**WORK ITEM:** Reproduce exactly, and nothing but, the lines between the one with "Image resolution: width=1421" and the end of the entries, both ends included.

** DATA SHOWN follows **

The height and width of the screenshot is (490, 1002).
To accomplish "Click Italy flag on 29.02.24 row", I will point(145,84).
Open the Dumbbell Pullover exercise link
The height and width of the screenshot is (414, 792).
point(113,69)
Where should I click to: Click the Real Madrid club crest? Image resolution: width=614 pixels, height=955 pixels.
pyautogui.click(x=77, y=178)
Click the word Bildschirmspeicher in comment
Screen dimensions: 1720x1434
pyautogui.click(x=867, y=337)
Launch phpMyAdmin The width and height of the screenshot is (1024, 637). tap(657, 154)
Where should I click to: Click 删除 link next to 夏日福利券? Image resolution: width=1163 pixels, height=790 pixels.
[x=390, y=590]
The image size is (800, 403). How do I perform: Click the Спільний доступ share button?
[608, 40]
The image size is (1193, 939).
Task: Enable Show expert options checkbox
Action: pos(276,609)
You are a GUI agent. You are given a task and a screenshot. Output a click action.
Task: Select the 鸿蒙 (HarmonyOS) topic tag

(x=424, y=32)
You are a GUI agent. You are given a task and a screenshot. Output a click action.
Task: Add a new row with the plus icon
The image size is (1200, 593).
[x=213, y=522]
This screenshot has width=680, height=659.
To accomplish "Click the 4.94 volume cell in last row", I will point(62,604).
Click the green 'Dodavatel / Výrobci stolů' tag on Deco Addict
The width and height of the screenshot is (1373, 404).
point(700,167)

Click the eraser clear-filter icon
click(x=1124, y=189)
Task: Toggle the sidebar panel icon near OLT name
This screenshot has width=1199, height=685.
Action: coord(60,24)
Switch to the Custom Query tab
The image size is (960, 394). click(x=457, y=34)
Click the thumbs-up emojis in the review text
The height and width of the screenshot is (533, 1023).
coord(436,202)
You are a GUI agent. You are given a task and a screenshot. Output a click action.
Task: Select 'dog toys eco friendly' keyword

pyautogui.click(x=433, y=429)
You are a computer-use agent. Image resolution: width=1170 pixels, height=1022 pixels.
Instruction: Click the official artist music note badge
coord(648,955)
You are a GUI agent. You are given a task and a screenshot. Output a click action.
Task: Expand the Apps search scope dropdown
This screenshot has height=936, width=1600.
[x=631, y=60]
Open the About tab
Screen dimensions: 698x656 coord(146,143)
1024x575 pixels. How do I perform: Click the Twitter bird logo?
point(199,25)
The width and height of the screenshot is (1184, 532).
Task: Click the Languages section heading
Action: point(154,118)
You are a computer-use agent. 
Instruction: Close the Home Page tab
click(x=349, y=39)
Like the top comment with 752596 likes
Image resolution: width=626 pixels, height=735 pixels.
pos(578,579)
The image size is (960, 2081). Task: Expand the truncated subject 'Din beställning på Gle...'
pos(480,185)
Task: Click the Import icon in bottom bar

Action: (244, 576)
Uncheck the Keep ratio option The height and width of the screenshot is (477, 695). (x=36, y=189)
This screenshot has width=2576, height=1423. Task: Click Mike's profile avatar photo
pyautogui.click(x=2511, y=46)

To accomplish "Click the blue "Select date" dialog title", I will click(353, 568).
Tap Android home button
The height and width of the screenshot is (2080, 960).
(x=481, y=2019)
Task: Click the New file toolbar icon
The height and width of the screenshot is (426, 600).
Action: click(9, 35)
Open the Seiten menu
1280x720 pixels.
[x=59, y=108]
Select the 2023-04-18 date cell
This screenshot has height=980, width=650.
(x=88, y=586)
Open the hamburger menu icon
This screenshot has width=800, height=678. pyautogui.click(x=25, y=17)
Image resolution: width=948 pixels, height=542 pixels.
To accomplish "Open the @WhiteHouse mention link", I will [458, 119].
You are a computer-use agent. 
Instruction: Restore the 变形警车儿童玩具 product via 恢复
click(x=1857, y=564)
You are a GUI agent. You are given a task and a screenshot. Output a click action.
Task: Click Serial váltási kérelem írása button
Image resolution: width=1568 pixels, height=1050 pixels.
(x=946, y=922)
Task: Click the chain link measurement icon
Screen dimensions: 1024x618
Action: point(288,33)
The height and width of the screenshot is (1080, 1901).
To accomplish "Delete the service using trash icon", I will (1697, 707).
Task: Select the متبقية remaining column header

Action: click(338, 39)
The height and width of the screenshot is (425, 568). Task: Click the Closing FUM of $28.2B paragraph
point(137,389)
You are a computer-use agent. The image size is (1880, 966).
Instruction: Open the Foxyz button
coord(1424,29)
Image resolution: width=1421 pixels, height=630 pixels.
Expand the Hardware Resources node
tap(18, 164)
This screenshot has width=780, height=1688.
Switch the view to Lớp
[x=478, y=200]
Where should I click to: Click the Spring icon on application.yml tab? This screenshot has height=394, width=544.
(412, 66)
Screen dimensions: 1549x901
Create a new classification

** End of DATA SHOWN **

**SOLUTION BELOW:**
Image resolution: width=1421 pixels, height=630 pixels.
Expand the Hardware Resources node
tap(18, 164)
This screenshot has width=780, height=1688.
Switch the view to Lớp
[x=478, y=200]
Where should I click to: Click the Spring icon on application.yml tab? This screenshot has height=394, width=544.
(412, 66)
Screen dimensions: 1549x901
Create a new classification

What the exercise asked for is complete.